Activity:
Please set down, exactly as written, the line containing "01月13日 英超 伯恩利VS卢顿/集锦回放全场录像/集 (176, 1302)" and every line after it through the end of the records.

Material to process:
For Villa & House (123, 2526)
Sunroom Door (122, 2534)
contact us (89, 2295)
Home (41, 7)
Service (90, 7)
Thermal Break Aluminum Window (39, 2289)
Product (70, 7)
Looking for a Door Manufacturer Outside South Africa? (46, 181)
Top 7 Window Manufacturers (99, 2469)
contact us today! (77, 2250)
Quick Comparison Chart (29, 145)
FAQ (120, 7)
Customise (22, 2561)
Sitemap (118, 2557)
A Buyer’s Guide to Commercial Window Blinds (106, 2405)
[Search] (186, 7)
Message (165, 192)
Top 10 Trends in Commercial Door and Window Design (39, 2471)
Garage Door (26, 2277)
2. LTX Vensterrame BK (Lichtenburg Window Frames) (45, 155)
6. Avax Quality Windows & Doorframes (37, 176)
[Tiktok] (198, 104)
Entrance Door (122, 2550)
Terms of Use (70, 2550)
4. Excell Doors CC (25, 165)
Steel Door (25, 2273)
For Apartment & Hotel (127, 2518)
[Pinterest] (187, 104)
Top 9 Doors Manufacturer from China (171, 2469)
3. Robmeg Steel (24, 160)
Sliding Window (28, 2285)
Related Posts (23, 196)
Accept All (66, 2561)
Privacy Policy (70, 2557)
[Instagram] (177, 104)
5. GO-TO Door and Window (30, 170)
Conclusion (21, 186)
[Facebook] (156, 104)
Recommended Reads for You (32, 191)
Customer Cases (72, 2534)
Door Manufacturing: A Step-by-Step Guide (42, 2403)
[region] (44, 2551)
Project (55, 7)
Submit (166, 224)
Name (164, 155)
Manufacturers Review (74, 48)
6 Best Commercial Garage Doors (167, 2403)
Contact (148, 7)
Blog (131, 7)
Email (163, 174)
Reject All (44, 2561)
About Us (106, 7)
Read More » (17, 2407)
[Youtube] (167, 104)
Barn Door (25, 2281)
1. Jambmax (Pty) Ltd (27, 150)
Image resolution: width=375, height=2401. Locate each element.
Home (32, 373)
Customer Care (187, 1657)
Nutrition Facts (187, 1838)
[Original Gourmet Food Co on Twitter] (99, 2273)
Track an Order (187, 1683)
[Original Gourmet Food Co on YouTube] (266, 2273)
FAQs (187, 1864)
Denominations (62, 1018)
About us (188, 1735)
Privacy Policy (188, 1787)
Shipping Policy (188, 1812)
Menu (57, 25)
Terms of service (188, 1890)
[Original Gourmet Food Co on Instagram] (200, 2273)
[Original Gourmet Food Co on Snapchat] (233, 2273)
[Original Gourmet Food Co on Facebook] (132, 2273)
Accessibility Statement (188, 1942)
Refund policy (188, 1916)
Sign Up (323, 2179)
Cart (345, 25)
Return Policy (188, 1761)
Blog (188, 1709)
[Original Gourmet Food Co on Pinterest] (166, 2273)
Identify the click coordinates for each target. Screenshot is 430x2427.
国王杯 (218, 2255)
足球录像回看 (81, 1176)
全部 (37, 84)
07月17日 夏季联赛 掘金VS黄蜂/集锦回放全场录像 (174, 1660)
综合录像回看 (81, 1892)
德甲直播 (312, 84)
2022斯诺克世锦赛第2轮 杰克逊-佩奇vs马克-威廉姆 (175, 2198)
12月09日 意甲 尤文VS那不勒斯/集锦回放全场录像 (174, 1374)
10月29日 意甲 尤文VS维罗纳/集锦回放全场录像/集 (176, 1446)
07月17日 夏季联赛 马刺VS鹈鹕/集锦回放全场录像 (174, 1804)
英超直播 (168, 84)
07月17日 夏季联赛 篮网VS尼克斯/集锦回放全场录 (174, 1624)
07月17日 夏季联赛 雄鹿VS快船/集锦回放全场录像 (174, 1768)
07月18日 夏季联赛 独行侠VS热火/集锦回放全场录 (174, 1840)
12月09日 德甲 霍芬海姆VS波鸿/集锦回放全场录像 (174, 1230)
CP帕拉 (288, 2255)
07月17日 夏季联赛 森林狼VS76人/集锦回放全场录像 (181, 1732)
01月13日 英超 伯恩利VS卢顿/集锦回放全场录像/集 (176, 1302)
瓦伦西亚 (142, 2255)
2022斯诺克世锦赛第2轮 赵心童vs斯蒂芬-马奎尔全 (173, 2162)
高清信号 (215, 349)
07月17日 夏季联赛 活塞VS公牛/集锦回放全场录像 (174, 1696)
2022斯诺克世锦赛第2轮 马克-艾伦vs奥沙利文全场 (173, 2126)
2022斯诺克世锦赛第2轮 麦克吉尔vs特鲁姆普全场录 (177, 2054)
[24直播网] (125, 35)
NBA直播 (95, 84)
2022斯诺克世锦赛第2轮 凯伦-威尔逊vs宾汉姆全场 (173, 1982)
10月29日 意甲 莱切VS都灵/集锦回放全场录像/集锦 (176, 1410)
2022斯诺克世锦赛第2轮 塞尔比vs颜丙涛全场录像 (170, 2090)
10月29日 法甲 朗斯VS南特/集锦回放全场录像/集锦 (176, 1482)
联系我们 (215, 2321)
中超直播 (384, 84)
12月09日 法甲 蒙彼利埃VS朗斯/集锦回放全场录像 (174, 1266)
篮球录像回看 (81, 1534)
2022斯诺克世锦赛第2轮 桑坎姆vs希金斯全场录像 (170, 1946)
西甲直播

Response to this task:
01月13日 英超 伯恩利VS卢顿/集锦回放全场录像/集 (176, 1302)
瓦伦西亚 (142, 2255)
2022斯诺克世锦赛第2轮 赵心童vs斯蒂芬-马奎尔全 (173, 2162)
高清信号 (215, 349)
07月17日 夏季联赛 活塞VS公牛/集锦回放全场录像 (174, 1696)
2022斯诺克世锦赛第2轮 马克-艾伦vs奥沙利文全场 (173, 2126)
2022斯诺克世锦赛第2轮 麦克吉尔vs特鲁姆普全场录 (177, 2054)
[24直播网] (125, 35)
NBA直播 (95, 84)
2022斯诺克世锦赛第2轮 凯伦-威尔逊vs宾汉姆全场 (173, 1982)
10月29日 意甲 莱切VS都灵/集锦回放全场录像/集锦 (176, 1410)
2022斯诺克世锦赛第2轮 塞尔比vs颜丙涛全场录像 (170, 2090)
10月29日 法甲 朗斯VS南特/集锦回放全场录像/集锦 (176, 1482)
联系我们 (215, 2321)
中超直播 (384, 84)
12月09日 法甲 蒙彼利埃VS朗斯/集锦回放全场录像 (174, 1266)
篮球录像回看 (81, 1534)
2022斯诺克世锦赛第2轮 桑坎姆vs希金斯全场录像 (170, 1946)
西甲直播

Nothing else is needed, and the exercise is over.